Le hashtag  #SingleGateway [13] a beaucoup été utilisé en Thaïlande pendant la cyber-manifestation. Certains tweets accusent le gouvernement de ne pas être convaincant sur les raisons qui l'incitent à poursuivre le projet:

Ils ont d'abord dit que #singlegateway [14] (la passerelle unique) était pour la sécurité nationale, puis pour la compétitivité des services informatiques, et maintenant à cause des “jeunes”?!

D'autres conseillent au gouvernement de se focaliser sur d'autres lois liées à internet et à l'innovation:

Plutôt que la #singlegateway [14] la Thaïlande devrait développer le haut débit dans les zones rurales et réfléchir constamment sur la gouvernance d'internet.

Il n'y a pas que les activistes qui s'opposent à l'idée d'une passerelle unique. Les chefs d'entreprises craignent [18] que cela ralentisse les connexions internet et porte atteinte au secteur de l’e-commerce [19]. Ils contestent aussi l'argument du gouvernement qui dit qu'une passerelle unique réduirait le coût des transactions en ligne.

De son côté le responsable de la police Somyot Pumpanmuang pense qu'une passerelle internet unique serait utile pour la securité [20] du pays:

Avec le système utilisé actuellement en Thaïlande, quand les messages entrent nous devons avoir du personnel pour les contrôler, et faire confiance aux médias et aux gens pour qu'ils rapportent individuellement les messages offensants à la police. J'ai alerté plusieurs fois le gouvernement sur ce problème. Il devrait y avoir une passerelle unique en Thaïlande.
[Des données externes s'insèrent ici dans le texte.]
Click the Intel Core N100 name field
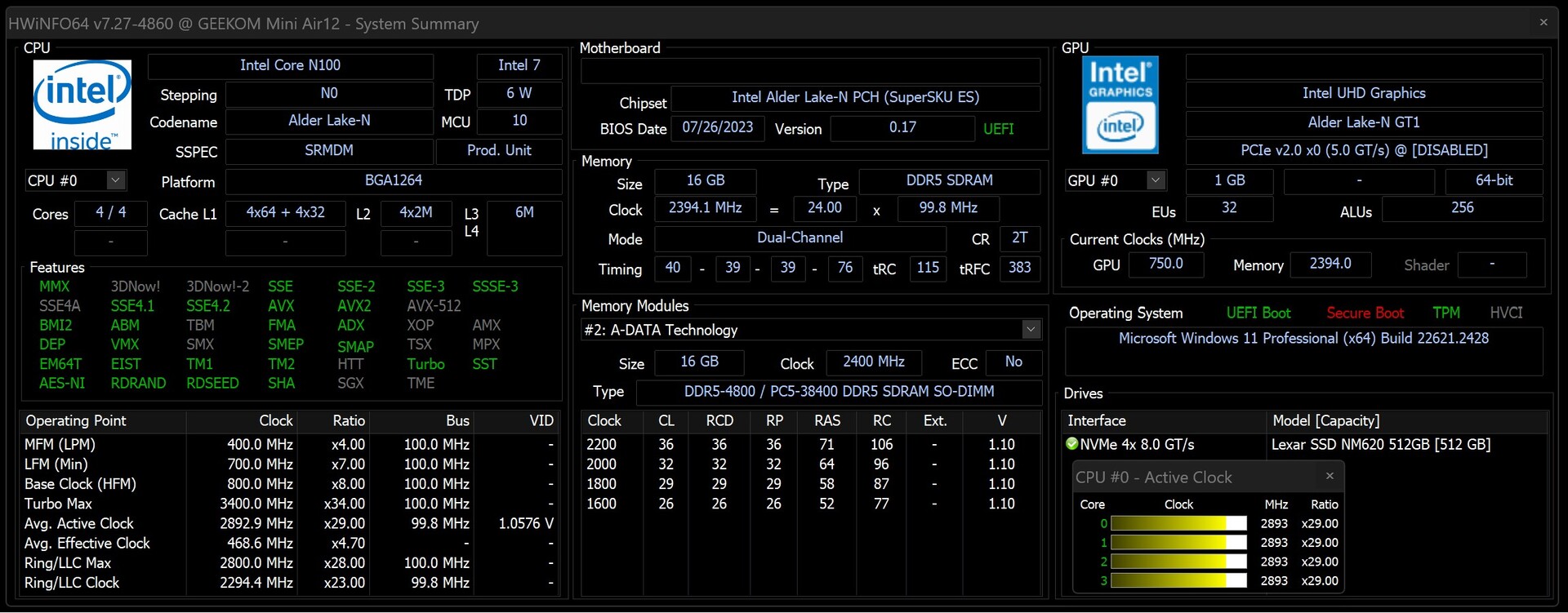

Le quotidien le Bangkok Post a publié un éditorial [21] qui démontre l'inutilité d'une passerelle internet unique qui porterait atteinte à la vie privée des internautes en Thaïlande:

Les principaux bénéficiaires est sont les agences gouvernementales de sécurité. Elles pourront secrètement mettre sur écoute, filtrer, censurer et surveiller tout ce que chaque internaute reçoit et envoie.